A reentry plan is a blueprint for a young person’s transition back to their community from a residential juvenile facility. A youth-led reentry plan empowers the young person to take control of his life, take ownership of his plan and identify the support he will need to make his reentry successful.
The heart of a youth-led reentry plan is this: The young person is the expert on himself. The young person sets his own goals in the key areas that drive him, such as personal growth, family dynamics, health and education. The reality for too many young people is that a probation officer whom they hardly know assigns them a cookie cutter reentry plan that is packed with court-mandated services and elements that are ineffective for or irrelevant to the individual young person’s life.
I believe the best practice is for the young person to be responsible for assembling, writing and implementing his own plan. He doesn’t do this in isolation, though. Family members give suggestions and guidance, and system staff members offer support and resources. It is up to the young person to incorporate what he wants and needs.
I created my own reentry plan over the last nine months I spent in a Missouri Division of Youth Services facility. My goals were to live on my own, go away to college and become an accountant. But those were not the first steps of my plan. Instead, I knew that a condition of probation would be living with my mom. So, that is where I started and enrolled in the local community college. I have stayed focused on my goals, though, and plan to amend my probation agreement so that I can transfer to the University of Missouri Columbia this fall and live near campus.
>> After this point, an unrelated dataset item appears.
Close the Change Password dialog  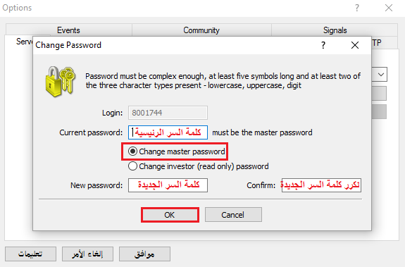pos(355,45)
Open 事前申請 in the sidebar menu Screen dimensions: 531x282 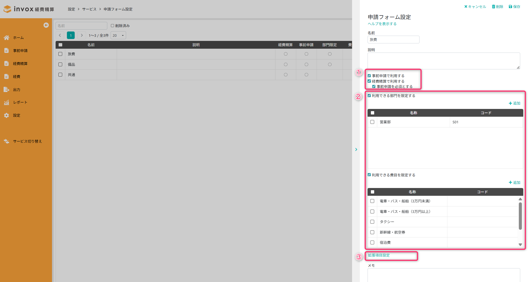20,51
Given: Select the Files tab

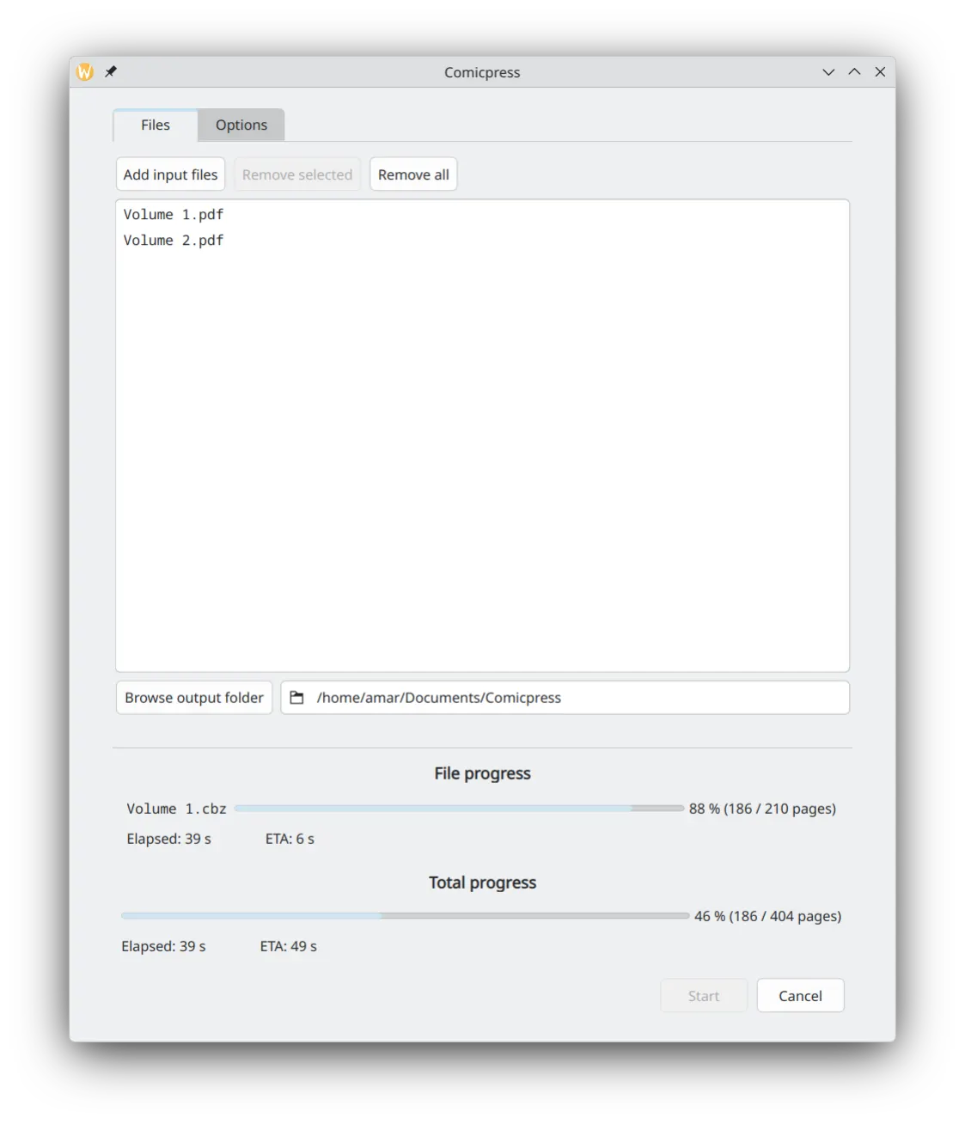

My reentry plan is a living document that I continue to update as my life views and circumstances change. For instance, now I expect to change my college major from business to public policy. The point is a lot of things in between have changed, but I am on the same course of being independent and prepared for a career.
I shared this experience with 200 staff people from Virginia’s Department of Juvenile Justice at their recent Reentry Summit. They invited me to present a workshop on the importance and value of having young people participate meaningfully in the development of their own reentry plans.
I called the workshop “My Life, My Plan” and urged the Virginia DJJ staff to embrace a transformation to youth-driven reentry planning. I believe a young person’s best chance to succeed in the community is if he has planned for his challenges, identified his needs and resources and envisioned more for his life. DJJ staff and the youth’s family may be co-pilots, but they are not in the driver’s seat. It is the youth’s life to live.